Journal of Obsessive-Compulsive and Related Disorders

Volume

22

Publisher

Elsevier BV

Publication Date

4-27-2019

First Page

1

Last Page

38

Creative Commons License

Creative Commons Attribution-Noncommercial-No Derivative Works 4.0 License
This work is licensed under a Creative Commons Attribution-Noncommercial-No Derivative Works 4.0 License.

Abstract

Conducted in Iran, participants included 69 adolescents with obsessive-compulsive disorder (OCD) who were on a stable selective serotonin reuptake inhibitor (SSRI) dose and were randomly assigned to one of three conditions: group acceptance and commitment therapy (ACT)+SSRI, group cognitive behavioral therapy (CBT)+SSRI, or continued SSRI treatment.
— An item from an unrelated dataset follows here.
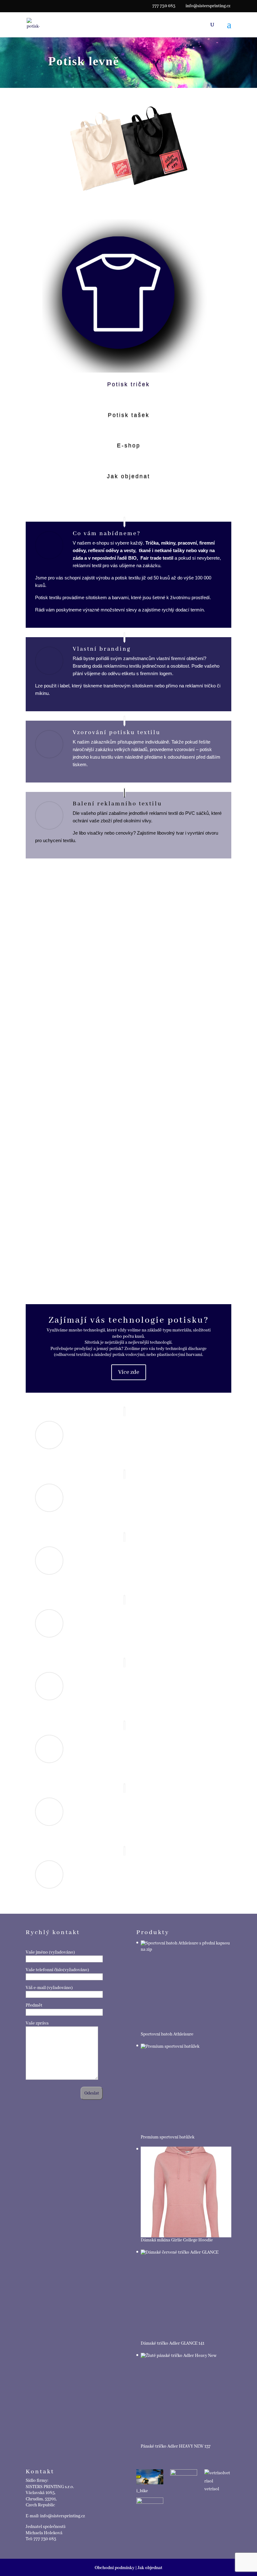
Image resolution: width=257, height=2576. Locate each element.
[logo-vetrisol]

Assessment occurred at pre-, post-treatment, and three-month follow-up and included the Children’s Yale-Brown Obsessive Compulsive Scale (CY-BOCS), Children’s Depression Inventory (CDI), Avoidance and Fusion Questionnaire for Youth (AFQ-8), Valued Living Questionnaire (VLQ), and Child and Adolescent Mindfulness Measure (CAMM). ACT+SSRI and CBT+SSRI conditions demonstrated significant reductions in OCD severity that were maintained at follow-up compared to the continued SSRI condition. All conditions demonstrated significant reductions in depression that were maintained at follow-up. The ACT+SSRI condition demonstrated significant improvement in psychological flexibility, mindfulness, and valued living that were maintained at follow-up compared to the CBT+SSRI and continued SSRI conditions. Findings indicate that ACT+SSRI is comparably effective as CBT+SSRI at treating adolescent OCD. However, ACT+SSRI appears to differ from CBT+SSRI on changes in psychological flexibility, mindfulness, and valued living, indicating potential differences in mechanism of change.